## start PROVIDED DATA

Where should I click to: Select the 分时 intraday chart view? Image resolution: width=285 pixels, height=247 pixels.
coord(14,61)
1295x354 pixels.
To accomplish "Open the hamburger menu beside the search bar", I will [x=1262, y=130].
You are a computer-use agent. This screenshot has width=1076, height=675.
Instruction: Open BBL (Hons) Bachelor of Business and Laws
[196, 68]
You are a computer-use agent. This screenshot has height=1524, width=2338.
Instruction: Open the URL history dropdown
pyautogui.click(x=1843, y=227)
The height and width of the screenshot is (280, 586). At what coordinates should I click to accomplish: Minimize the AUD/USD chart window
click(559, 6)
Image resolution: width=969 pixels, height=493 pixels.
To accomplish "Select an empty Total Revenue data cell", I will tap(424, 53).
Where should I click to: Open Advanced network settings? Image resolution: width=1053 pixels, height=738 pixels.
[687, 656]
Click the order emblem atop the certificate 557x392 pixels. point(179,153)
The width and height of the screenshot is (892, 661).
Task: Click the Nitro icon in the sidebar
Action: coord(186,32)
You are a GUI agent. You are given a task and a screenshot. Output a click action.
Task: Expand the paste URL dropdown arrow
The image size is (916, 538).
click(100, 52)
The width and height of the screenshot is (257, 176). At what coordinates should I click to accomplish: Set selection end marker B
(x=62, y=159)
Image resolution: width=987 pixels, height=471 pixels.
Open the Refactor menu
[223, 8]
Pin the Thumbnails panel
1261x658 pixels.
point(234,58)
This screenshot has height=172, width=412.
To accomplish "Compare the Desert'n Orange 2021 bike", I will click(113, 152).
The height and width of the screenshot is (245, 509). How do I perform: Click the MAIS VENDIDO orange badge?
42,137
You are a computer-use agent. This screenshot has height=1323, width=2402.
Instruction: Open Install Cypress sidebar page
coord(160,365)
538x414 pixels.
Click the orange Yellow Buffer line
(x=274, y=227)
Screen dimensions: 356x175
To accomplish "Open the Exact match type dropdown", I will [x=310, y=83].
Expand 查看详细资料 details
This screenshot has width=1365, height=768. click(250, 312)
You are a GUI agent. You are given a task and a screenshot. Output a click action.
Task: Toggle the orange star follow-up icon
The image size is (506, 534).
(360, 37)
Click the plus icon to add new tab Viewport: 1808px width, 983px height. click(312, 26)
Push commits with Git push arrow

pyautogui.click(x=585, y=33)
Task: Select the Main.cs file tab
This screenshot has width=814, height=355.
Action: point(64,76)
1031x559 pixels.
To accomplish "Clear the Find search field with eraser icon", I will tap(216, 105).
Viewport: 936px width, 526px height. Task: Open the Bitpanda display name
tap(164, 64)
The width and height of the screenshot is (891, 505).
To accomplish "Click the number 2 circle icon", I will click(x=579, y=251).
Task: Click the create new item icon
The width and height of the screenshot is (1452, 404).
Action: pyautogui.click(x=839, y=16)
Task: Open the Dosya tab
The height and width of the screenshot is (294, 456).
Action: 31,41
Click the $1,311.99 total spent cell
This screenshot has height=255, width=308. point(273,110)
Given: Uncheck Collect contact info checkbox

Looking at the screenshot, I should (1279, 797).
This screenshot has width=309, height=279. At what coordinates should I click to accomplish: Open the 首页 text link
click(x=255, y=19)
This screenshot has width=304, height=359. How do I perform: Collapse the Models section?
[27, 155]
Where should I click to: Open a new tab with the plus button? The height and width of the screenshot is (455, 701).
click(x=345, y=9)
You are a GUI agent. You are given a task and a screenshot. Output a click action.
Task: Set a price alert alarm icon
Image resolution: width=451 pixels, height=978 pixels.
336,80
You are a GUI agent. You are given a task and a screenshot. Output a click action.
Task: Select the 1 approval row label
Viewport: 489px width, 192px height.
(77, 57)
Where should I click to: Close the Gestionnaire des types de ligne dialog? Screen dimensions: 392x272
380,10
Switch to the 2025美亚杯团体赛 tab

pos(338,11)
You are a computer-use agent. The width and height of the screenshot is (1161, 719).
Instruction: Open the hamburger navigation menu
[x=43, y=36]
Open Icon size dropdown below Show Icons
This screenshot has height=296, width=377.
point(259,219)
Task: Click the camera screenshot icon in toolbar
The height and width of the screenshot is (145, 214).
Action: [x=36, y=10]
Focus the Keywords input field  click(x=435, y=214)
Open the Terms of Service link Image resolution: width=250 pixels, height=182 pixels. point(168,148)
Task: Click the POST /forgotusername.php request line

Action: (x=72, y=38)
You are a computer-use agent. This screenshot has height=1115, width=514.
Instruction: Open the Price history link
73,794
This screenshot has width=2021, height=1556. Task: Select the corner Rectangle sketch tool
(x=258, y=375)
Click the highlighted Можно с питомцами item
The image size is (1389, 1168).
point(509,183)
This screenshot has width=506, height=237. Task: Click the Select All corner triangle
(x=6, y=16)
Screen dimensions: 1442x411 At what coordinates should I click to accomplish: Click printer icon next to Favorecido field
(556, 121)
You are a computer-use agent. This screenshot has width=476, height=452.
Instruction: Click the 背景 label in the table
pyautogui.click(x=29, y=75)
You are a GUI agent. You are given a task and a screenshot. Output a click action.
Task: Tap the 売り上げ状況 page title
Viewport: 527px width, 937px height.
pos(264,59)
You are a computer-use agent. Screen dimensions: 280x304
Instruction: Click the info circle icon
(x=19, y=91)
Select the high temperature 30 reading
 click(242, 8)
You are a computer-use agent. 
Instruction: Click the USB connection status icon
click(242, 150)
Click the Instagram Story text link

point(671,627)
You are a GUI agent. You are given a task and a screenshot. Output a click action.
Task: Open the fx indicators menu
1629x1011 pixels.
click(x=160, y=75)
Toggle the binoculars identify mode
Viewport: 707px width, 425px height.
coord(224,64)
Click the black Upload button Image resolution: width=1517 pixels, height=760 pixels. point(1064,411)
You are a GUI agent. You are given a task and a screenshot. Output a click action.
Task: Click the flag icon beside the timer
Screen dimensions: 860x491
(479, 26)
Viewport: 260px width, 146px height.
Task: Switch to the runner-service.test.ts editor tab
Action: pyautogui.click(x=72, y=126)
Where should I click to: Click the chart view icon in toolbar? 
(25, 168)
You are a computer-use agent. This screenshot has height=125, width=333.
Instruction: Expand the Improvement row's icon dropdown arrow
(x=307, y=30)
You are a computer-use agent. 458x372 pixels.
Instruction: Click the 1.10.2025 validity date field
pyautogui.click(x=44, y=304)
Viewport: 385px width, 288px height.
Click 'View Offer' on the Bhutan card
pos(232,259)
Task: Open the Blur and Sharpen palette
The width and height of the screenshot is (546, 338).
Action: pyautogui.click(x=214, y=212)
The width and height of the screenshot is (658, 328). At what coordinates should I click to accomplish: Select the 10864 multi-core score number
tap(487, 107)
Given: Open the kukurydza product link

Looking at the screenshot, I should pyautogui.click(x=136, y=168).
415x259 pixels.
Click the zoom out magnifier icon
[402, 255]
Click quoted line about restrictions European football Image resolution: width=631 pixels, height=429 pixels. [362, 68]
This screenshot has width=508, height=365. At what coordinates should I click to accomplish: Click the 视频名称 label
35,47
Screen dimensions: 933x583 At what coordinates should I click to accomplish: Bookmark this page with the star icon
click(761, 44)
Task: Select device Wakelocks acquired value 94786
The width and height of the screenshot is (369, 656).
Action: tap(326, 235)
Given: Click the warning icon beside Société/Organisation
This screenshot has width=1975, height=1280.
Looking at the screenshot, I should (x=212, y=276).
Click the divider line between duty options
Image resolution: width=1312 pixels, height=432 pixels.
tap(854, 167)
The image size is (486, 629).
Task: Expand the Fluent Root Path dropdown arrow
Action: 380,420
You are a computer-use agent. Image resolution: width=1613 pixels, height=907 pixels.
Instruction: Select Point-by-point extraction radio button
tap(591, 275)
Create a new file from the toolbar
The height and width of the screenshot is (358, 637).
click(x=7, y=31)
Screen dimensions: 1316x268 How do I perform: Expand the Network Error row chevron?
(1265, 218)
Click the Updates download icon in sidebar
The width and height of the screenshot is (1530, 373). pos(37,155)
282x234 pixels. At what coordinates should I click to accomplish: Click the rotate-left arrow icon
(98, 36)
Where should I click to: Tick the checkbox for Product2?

## end PROVIDED DATA

PROBLEM REQUIREMENTS =>
Lay out the items as a Markdown table with columns Row and Text, beginning at the first line and continuing through the line containing "will [x=1262, y=130].". Number each line in Row, put the line itself in Text, and skip blank lines.

EXERCISE SOLUTION =>
| Row | Text |
|---|---|
| 1 | Where should I click to: Select the 分时 intraday chart view? Image resolution: width=285 pixels, height=247 pixels. |
| 2 | coord(14,61) |
| 3 | 1295x354 pixels. |
| 4 | To accomplish "Open the hamburger menu beside the search bar", I will [x=1262, y=130]. |